Input:
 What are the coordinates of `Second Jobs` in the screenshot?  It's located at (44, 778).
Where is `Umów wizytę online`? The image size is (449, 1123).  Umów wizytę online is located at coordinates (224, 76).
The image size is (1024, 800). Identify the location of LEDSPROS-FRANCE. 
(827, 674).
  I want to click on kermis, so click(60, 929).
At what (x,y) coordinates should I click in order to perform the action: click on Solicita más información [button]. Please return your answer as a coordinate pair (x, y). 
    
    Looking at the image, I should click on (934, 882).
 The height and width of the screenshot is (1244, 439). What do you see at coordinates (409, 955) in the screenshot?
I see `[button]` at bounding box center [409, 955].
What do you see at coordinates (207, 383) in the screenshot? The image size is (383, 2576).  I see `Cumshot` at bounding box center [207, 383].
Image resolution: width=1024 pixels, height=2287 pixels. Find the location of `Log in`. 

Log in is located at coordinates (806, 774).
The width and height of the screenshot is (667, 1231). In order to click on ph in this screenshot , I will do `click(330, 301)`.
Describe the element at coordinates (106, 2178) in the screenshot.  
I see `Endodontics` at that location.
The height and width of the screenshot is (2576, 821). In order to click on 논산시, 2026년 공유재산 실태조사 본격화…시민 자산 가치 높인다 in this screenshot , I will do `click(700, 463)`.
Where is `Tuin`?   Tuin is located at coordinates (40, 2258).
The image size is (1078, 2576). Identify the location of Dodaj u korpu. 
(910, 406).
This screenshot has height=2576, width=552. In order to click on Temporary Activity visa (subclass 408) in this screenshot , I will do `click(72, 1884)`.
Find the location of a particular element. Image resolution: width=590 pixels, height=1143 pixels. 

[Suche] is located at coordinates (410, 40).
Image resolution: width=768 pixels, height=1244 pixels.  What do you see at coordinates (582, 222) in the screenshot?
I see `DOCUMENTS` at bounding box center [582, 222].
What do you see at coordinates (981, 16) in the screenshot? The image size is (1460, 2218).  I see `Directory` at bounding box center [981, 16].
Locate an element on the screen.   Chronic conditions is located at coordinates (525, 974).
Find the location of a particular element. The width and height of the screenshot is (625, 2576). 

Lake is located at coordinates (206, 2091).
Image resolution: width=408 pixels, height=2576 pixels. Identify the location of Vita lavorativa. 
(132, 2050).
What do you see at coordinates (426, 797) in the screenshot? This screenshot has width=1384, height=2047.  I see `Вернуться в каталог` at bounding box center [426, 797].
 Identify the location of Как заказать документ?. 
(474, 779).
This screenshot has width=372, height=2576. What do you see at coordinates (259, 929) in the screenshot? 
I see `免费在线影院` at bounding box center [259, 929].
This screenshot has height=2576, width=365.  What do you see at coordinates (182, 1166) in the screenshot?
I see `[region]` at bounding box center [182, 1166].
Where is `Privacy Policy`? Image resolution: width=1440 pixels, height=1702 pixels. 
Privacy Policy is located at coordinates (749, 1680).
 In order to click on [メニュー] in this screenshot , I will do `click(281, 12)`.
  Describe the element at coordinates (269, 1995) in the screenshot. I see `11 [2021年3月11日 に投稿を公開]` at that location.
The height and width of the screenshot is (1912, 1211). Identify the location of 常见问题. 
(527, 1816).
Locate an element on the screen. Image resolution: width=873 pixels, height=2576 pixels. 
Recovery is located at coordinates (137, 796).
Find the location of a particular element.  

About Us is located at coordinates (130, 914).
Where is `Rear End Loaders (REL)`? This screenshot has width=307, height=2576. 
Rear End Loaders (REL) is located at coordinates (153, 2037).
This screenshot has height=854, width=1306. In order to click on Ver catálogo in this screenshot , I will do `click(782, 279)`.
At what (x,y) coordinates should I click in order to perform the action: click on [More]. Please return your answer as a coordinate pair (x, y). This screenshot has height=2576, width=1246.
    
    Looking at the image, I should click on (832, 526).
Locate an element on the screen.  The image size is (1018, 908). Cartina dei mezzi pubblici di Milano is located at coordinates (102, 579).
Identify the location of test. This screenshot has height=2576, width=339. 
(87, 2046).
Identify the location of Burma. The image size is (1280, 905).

Instructions to follow:
Render every line of the items above as a Markdown table with two columns, "Row" for a running number and "Line" for the line itself, and omit blank lines.

Response to this task:
| Row | Line |
|---|---|
| 1 |  What are the coordinates of `Second Jobs` in the screenshot?  It's located at (44, 778). |
| 2 | Where is `Umów wizytę online`? The image size is (449, 1123).  Umów wizytę online is located at coordinates (224, 76). |
| 3 | The image size is (1024, 800). Identify the location of LEDSPROS-FRANCE.  |
| 4 | (827, 674). |
| 5 |   I want to click on kermis, so click(60, 929). |
| 6 | At what (x,y) coordinates should I click in order to perform the action: click on Solicita más información [button]. Please return your answer as a coordinate pair (x, y).  |
| 7 |     Looking at the image, I should click on (934, 882). |
| 8 |  The height and width of the screenshot is (1244, 439). What do you see at coordinates (409, 955) in the screenshot? |
| 9 | I see `[button]` at bounding box center [409, 955]. |
| 10 | What do you see at coordinates (207, 383) in the screenshot? The image size is (383, 2576).  I see `Cumshot` at bounding box center [207, 383]. |
| 11 | Image resolution: width=1024 pixels, height=2287 pixels. Find the location of `Log in`.  |
| 12 | Log in is located at coordinates (806, 774). |
| 13 | The width and height of the screenshot is (667, 1231). In order to click on ph in this screenshot , I will do `click(330, 301)`. |
| 14 | Describe the element at coordinates (106, 2178) in the screenshot.   |
| 15 | I see `Endodontics` at that location. |
| 16 | The height and width of the screenshot is (2576, 821). In order to click on 논산시, 2026년 공유재산 실태조사 본격화…시민 자산 가치 높인다 in this screenshot , I will do `click(700, 463)`. |
| 17 | Where is `Tuin`?   Tuin is located at coordinates (40, 2258). |
| 18 | The image size is (1078, 2576). Identify the location of Dodaj u korpu.  |
| 19 | (910, 406). |
| 20 | This screenshot has height=2576, width=552. In order to click on Temporary Activity visa (subclass 408) in this screenshot , I will do `click(72, 1884)`. |
| 21 | Find the location of a particular element. Image resolution: width=590 pixels, height=1143 pixels.  |
| 22 | [Suche] is located at coordinates (410, 40). |
| 23 | Image resolution: width=768 pixels, height=1244 pixels.  What do you see at coordinates (582, 222) in the screenshot? |
| 24 | I see `DOCUMENTS` at bounding box center [582, 222]. |
| 25 | What do you see at coordinates (981, 16) in the screenshot? The image size is (1460, 2218).  I see `Directory` at bounding box center [981, 16]. |
| 26 | Locate an element on the screen.   Chronic conditions is located at coordinates (525, 974). |
| 27 | Find the location of a particular element. The width and height of the screenshot is (625, 2576).  |
| 28 | Lake is located at coordinates (206, 2091). |
| 29 | Image resolution: width=408 pixels, height=2576 pixels. Identify the location of Vita lavorativa.  |
| 30 | (132, 2050). |
| 31 | What do you see at coordinates (426, 797) in the screenshot? This screenshot has width=1384, height=2047.  I see `Вернуться в каталог` at bounding box center [426, 797]. |
| 32 |  Identify the location of Как заказать документ?.  |
| 33 | (474, 779). |
| 34 | This screenshot has width=372, height=2576. What do you see at coordinates (259, 929) in the screenshot?  |
| 35 | I see `免费在线影院` at bounding box center [259, 929]. |
| 36 | This screenshot has height=2576, width=365.  What do you see at coordinates (182, 1166) in the screenshot? |
| 37 | I see `[region]` at bounding box center [182, 1166]. |
| 38 | Where is `Privacy Policy`? Image resolution: width=1440 pixels, height=1702 pixels.  |
| 39 | Privacy Policy is located at coordinates (749, 1680). |
| 40 |  In order to click on [メニュー] in this screenshot , I will do `click(281, 12)`. |
| 41 |   Describe the element at coordinates (269, 1995) in the screenshot. I see `11 [2021年3月11日 に投稿を公開]` at that location. |
| 42 | The height and width of the screenshot is (1912, 1211). Identify the location of 常见问题.  |
| 43 | (527, 1816). |
| 44 | Locate an element on the screen. Image resolution: width=873 pixels, height=2576 pixels.  |
| 45 | Recovery is located at coordinates (137, 796). |
| 46 | Find the location of a particular element.   |
| 47 | About Us is located at coordinates (130, 914). |
| 48 | Where is `Rear End Loaders (REL)`? This screenshot has width=307, height=2576.  |
| 49 | Rear End Loaders (REL) is located at coordinates (153, 2037). |
| 50 | This screenshot has height=854, width=1306. In order to click on Ver catálogo in this screenshot , I will do `click(782, 279)`. |
| 51 | At what (x,y) coordinates should I click in order to perform the action: click on [More]. Please return your answer as a coordinate pair (x, y). This screenshot has height=2576, width=1246. |
| 52 |     Looking at the image, I should click on (832, 526). |
| 53 | Locate an element on the screen.  The image size is (1018, 908). Cartina dei mezzi pubblici di Milano is located at coordinates (102, 579). |
| 54 | Identify the location of test. This screenshot has height=2576, width=339.  |
| 55 | (87, 2046). |
| 56 | Identify the location of Burma. The image size is (1280, 905). |